Extracted records Start Marker

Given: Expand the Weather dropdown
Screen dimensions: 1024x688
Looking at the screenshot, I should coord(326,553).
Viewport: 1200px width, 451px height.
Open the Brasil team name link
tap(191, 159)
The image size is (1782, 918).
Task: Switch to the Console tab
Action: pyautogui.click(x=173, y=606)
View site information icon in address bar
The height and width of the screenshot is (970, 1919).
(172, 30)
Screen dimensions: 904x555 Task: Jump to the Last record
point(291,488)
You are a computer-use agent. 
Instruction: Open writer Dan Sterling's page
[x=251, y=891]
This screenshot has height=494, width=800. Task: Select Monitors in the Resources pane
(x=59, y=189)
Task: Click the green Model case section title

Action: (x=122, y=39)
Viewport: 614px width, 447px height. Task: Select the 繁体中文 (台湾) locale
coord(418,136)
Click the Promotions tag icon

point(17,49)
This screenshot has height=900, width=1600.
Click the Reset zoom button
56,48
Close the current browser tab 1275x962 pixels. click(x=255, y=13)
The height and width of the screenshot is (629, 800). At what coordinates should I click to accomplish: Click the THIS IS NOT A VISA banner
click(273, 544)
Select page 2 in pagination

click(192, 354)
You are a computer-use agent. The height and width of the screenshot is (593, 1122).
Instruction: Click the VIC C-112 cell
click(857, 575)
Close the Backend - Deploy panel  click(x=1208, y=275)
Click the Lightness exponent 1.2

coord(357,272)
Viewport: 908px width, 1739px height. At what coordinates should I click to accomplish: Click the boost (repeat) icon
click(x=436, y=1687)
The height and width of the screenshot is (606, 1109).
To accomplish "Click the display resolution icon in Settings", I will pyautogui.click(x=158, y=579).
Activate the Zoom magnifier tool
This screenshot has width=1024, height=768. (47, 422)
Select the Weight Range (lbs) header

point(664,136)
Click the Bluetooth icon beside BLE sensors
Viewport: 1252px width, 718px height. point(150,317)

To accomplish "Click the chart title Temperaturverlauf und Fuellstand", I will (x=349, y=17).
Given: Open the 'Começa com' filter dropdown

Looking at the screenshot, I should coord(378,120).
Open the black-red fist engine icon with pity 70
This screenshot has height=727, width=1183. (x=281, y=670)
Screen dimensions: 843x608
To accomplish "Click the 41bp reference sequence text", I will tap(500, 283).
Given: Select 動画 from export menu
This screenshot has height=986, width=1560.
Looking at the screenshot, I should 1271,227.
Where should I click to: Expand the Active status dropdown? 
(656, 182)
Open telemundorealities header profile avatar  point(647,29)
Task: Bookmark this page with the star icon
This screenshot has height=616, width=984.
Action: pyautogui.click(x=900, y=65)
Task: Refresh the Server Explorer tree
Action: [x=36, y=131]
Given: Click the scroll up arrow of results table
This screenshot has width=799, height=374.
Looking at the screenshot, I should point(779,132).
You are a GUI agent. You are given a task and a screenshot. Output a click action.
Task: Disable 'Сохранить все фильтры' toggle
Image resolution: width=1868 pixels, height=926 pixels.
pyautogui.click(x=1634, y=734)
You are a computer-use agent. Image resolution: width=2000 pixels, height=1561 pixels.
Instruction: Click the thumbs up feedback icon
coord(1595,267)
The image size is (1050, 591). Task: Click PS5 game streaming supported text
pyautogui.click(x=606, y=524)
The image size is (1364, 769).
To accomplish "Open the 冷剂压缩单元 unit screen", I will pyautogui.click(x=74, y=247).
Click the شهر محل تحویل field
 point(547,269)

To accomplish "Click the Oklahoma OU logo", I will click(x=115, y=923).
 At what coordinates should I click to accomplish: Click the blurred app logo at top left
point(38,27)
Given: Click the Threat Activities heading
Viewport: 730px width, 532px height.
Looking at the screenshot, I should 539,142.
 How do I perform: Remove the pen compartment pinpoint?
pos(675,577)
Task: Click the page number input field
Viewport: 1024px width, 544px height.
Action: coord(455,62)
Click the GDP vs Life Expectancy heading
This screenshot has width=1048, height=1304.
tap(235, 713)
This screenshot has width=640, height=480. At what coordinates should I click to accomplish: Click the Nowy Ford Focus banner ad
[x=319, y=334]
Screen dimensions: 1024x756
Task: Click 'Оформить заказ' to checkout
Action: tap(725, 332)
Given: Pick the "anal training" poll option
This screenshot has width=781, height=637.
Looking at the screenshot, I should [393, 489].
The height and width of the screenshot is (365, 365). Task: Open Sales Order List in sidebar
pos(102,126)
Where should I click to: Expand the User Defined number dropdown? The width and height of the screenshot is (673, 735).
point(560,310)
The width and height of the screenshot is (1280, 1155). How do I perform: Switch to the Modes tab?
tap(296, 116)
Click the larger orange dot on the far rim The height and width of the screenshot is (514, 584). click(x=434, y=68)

Extracted records End Marker

**Activity:**
In the data above, find each line that has the word "agent" and copy it out.

**Answer to the exercise:**
You are a computer-use agent. 
You are a computer-use agent. The height and width of the screenshot is (593, 1122).
You are a GUI agent. You are given a task and a screenshot. Output a click action.
You are a computer-use agent. Image resolution: width=2000 pixels, height=1561 pixels.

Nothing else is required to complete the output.